PROBLEM TO WORK ON — Each line that includes the word "This" should be copied from the records.

--- START ---

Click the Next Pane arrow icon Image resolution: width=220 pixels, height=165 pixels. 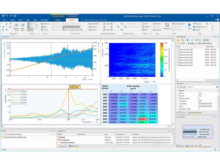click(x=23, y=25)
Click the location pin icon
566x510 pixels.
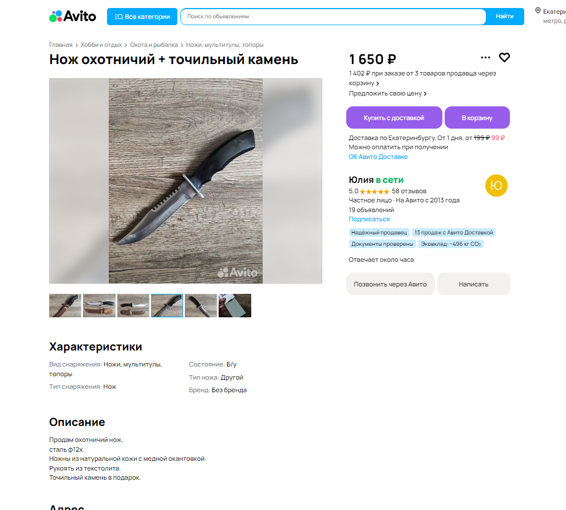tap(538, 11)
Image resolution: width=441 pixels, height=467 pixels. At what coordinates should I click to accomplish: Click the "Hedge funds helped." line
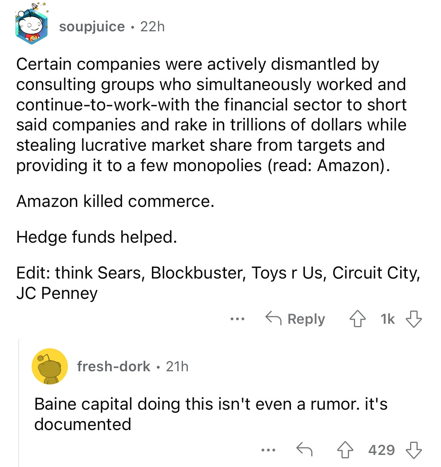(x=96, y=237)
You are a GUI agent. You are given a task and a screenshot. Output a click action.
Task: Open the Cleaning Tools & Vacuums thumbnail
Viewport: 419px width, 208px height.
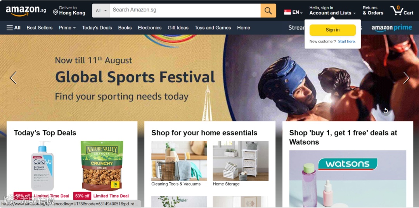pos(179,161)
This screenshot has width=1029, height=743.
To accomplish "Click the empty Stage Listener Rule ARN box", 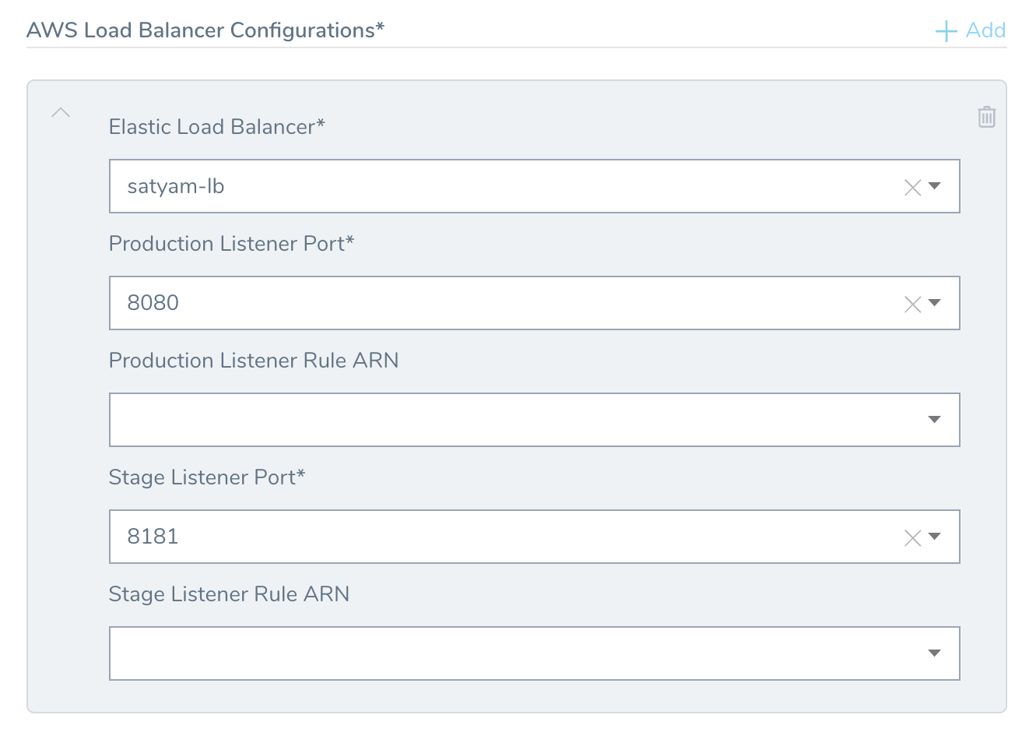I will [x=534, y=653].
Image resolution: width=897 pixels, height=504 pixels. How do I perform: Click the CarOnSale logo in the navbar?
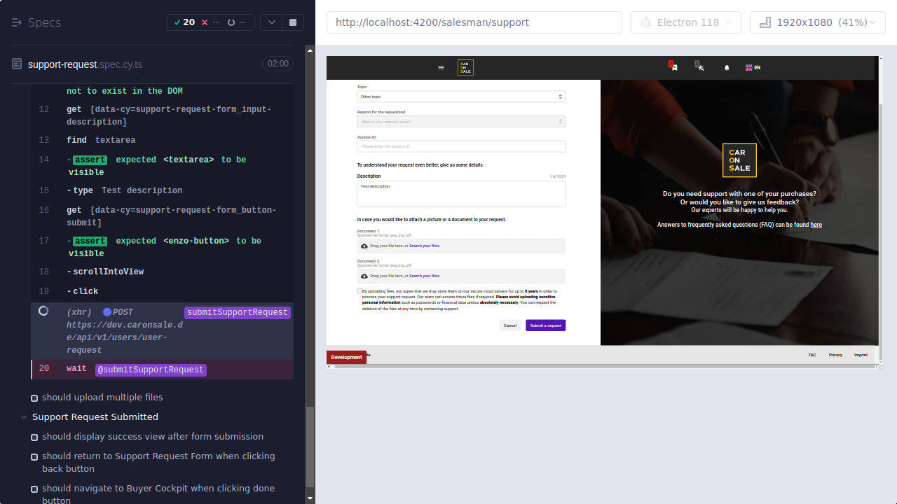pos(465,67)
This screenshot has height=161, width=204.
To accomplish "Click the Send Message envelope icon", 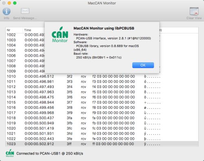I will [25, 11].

--- END ---

RESPONSE AREA —
This screenshot has width=1029, height=743.
This screenshot has height=161, width=204.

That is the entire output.